--- DATA Enclosed Below ---
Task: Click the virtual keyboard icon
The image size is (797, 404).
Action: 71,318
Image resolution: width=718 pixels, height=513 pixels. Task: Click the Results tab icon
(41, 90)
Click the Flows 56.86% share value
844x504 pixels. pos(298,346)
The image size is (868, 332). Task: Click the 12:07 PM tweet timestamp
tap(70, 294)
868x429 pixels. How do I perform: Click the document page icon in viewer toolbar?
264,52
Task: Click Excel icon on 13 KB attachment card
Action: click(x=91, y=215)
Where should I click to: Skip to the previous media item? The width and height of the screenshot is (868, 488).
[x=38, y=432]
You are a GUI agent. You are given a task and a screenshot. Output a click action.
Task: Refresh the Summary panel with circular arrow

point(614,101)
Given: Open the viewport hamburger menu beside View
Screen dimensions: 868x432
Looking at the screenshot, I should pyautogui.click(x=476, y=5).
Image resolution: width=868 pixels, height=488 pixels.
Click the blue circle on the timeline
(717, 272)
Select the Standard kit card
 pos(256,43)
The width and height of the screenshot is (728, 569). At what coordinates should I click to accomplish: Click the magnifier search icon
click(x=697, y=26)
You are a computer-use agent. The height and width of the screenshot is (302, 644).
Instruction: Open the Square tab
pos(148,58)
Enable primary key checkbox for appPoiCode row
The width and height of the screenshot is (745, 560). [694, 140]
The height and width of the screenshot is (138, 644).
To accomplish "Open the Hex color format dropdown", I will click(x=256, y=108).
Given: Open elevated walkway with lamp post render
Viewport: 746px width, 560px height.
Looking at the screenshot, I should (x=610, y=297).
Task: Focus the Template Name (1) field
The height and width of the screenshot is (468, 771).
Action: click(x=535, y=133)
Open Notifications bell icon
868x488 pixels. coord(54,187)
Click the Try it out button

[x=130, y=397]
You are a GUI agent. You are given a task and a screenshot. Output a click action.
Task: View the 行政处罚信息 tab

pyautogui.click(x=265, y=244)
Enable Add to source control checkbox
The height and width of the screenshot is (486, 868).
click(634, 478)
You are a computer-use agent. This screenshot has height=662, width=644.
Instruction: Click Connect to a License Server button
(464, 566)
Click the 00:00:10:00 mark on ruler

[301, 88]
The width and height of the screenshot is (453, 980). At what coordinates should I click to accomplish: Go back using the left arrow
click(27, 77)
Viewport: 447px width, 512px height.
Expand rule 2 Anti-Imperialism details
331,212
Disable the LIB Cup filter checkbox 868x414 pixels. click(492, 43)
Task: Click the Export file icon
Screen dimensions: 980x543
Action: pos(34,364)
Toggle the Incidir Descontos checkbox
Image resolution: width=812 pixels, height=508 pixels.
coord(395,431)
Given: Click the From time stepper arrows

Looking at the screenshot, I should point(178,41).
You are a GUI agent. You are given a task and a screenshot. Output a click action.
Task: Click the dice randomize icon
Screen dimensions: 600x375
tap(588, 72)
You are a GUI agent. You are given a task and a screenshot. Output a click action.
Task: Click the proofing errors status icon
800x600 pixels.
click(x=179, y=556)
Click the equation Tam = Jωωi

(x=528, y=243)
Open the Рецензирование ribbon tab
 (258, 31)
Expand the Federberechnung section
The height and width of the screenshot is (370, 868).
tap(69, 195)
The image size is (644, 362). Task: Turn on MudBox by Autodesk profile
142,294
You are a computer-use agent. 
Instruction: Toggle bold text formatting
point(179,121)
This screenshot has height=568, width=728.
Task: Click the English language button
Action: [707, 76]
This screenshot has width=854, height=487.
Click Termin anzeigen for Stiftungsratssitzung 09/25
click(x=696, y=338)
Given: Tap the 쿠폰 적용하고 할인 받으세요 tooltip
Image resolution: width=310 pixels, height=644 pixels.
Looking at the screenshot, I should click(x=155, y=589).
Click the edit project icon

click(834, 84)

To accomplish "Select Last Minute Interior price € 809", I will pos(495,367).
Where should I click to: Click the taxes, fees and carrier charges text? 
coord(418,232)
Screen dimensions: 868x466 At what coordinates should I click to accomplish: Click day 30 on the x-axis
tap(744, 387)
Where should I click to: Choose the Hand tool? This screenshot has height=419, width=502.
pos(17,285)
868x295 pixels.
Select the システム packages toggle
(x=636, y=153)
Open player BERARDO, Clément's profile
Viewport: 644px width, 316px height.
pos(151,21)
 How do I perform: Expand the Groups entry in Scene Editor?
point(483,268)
--- End of Enclosed DATA ---
TASK STATEMENT>
Starting at the line above that contains "Instruction: Toggle bold text formatting", repeat each line exactly up to and including the line that contains "Given: Tap the 쿠폰 적용하고 할인 받으세요 tooltip", and stop there.

THE COMPLETED TASK>
Instruction: Toggle bold text formatting
point(179,121)
This screenshot has height=568, width=728.
Task: Click the English language button
Action: [707, 76]
This screenshot has width=854, height=487.
Click Termin anzeigen for Stiftungsratssitzung 09/25
click(x=696, y=338)
Given: Tap the 쿠폰 적용하고 할인 받으세요 tooltip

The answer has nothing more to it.